Benefiting Canadian Industry

Extensive industry engagement was carried out to advertise the requirements and to ensure potential solutions were available prior to the release of the AIMP request for proposal, whenever competition was a possibility.

The Industrial and Regional Benefits (IRB) Policy was applied to the AIMP Block III, imaging radar system (IRS), ASLEP, system support avionics and airframe maintenance projects. The Industrial and Technological Benefits (ITB) policy was applied to block IV.
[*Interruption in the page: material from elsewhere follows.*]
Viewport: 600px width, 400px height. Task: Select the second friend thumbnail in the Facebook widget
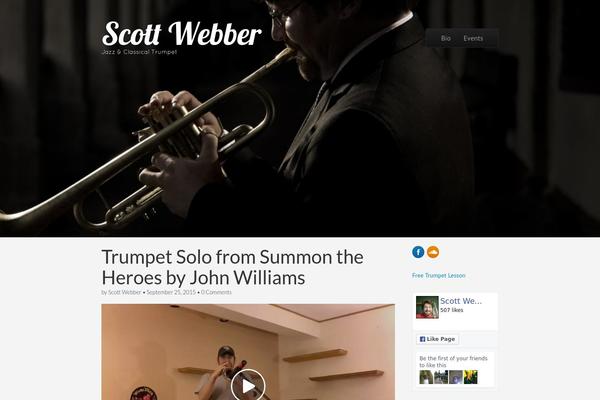pos(441,377)
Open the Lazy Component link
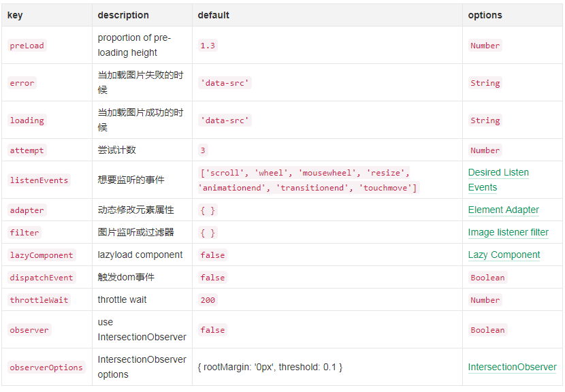The width and height of the screenshot is (565, 392). tap(504, 255)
As of June 2020, total IRB/ITB obligations are as follows:

  • AIMP block III: the full $359 million have been completed
  • Imaging radar system: the full $344 million have been completed
  • System support avionics: $335 million of $350 million have been completed, with $15 million in progress
  • Airframe maintenance: the full $618 million have been completed
  • Block IV: the full $285 million have been completed

Industrial and regional benefits

List of procurements and their IRB managers


The links below lead to externals websites that may be available in English only.

Technical information

Technical information

Aurora specifications

  • Length: 35.61 metres
  • Wingspan: 30.37 metres
  • Height: 10.30 metres
  • Power: 4 Allison T-56-A-14-LFE turboprop engines
  • Maximum Speed: 750 kilometres per hour
  • Cruising Speed: 556 kilometres per hour
  • Range: 7,400 kilometres
  • Equipment:
    • Navigation systems including:
      • Control display unit, used to display all information critical to flight, including speed, altitude, heading
      • AN/ARN-508 VOR/ILS/marker beacon, used for enroute navigation and landing
      • Embedded global positioning system/Inertial navigation system (EGI), used to provide aircraft position, heading and velocity
    • Communications systems including:
      • AN/ARC-511 and AN/ARC-513 very high frequency (VHF) radios, used for line of sight air traffic management and marine communications
      • AN/ARC-210 and AN/ARC-234 very and ultra high frequency (V/UHF) radios, used for line of sight data communications and two-way radio communication
      • ARC-512 high frequency (HF) radios and Link-11 tactical data Link, used to transmit, relay and receive long range tactical data and communication
    • Data management system that integrates information and displays it from the following sensors:
      • AN/APS-508 multi-mode Imaging radar system, an exceptionally capable detection, tracking and imaging radar system for weather avoidance, maritime and ground-mapping roles
      • MX-20 electro-optics/infrared sensor package that allows day and night visual surveillance at extended ranges
      • AN/UYS-504 modular VME acoustic sensor processor for analysis of information received from sonobuoys
      • AN/ASQ-508 magnetic anomaly detector, used primarily for the detection of submarines
      • AN/ALQ-507 electronic support measures (ESM) system, used to identify and locate sources of radio frequency emission
    • Armament and search stores:
      • Mark 46 mod 5 torpedoes
      • Sonobuoys
      • Signal charges
      • Smoke markers
      • Illumination flares
    • Crew: Standard crew complement of 10 members varying according to mission including:
      • 2 pilots
      • 1 flight engineer
      • 2 air combat sensor officers
      • 5 airborne electronic sensor operators
Project cost

Project cost

The total approved cost in 2019 for AIMP and ASLEP combined is $1.983 billion.